Another piece cementing UTC’s growing role in the national rural education landscape will come through the NREA’s annual National Forum to Advance Rural Education (NFARE), which is hosted in Chattanooga this year on November 15th, 16th, and 17th. NFARE is the premier convening of rural education scholars, administrators, advocates, and practitioners, drawing 787 attendees from 48 states last year. With experts and allies from across the rural landscape converging in UTC’s backyard later this year, the opportunity is ripe to showcase the collaborative and innovative spirit with which Pratt and his team at the School of Education are charging forward in the region.
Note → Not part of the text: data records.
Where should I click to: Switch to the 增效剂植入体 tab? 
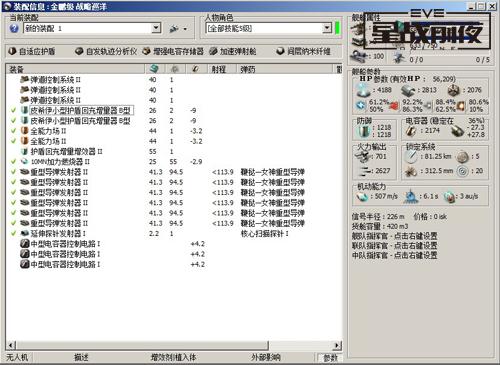point(173,358)
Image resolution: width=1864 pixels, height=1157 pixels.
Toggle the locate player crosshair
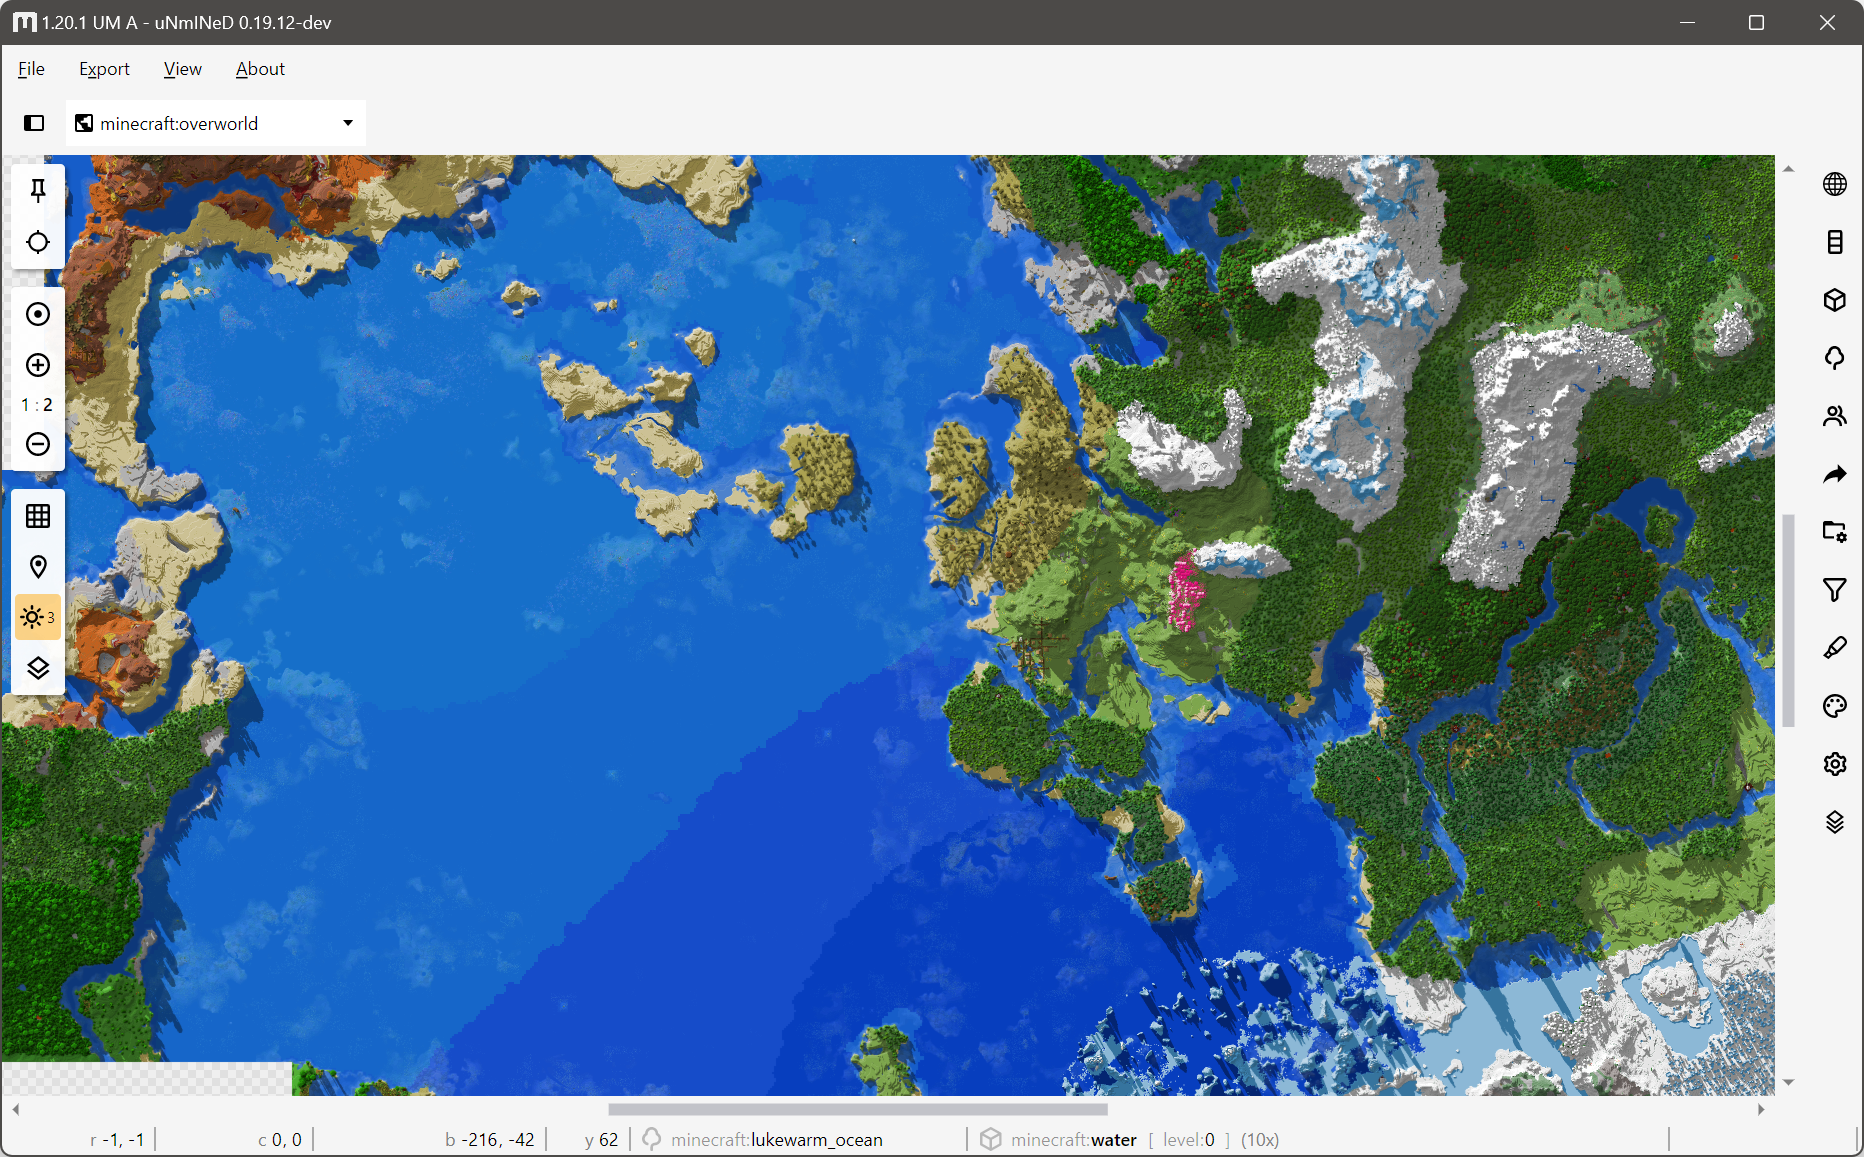(x=37, y=241)
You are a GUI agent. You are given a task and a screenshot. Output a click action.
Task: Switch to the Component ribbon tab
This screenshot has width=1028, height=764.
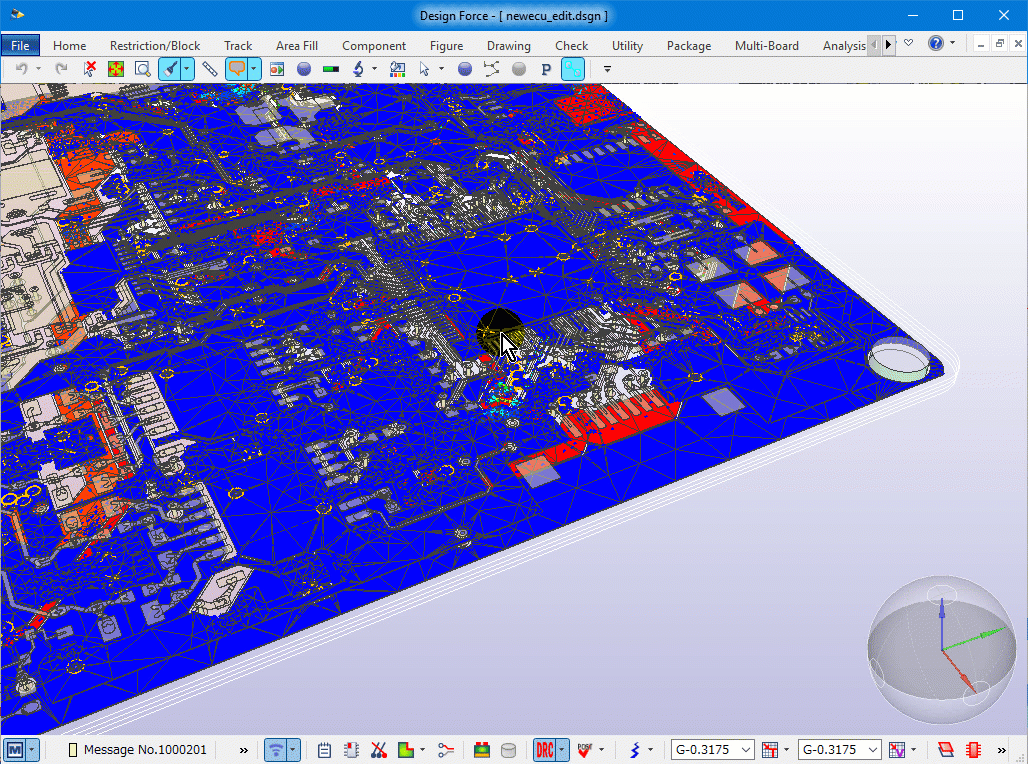[x=373, y=45]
Through this new partnership, the UTC School of Education will be joining Morehead State University (MSU) in Morehead KY to lead RSC’s larger Appalachian Partnership Region, which encompasses Virginia and North Carolina in addition to Tennessee and Kentucky. This partnership will strengthen ongoing work in the region and serve as a platform to further advance the knowledge and innovations transforming rural education across rural Appalachia. Pratt is looking forward to working more closely with MSU in a more official capacity through RSC’s Regional Hub Network: “We’re not standalone. We’re here for the collaboration to help rural Appalachia. We’re just one part of the whole: there’s MSU in Kentucky, but there’s also Virginia Tech and institutions in the other Appalachian states that we can work with further; and we have already worked with them.” With rural innovation, practical action, and purposeful collaboration at the forefront, Pratt and UTC are eager to join MSU and RSC in our collective effort to support rural teachers and elevate the education profession.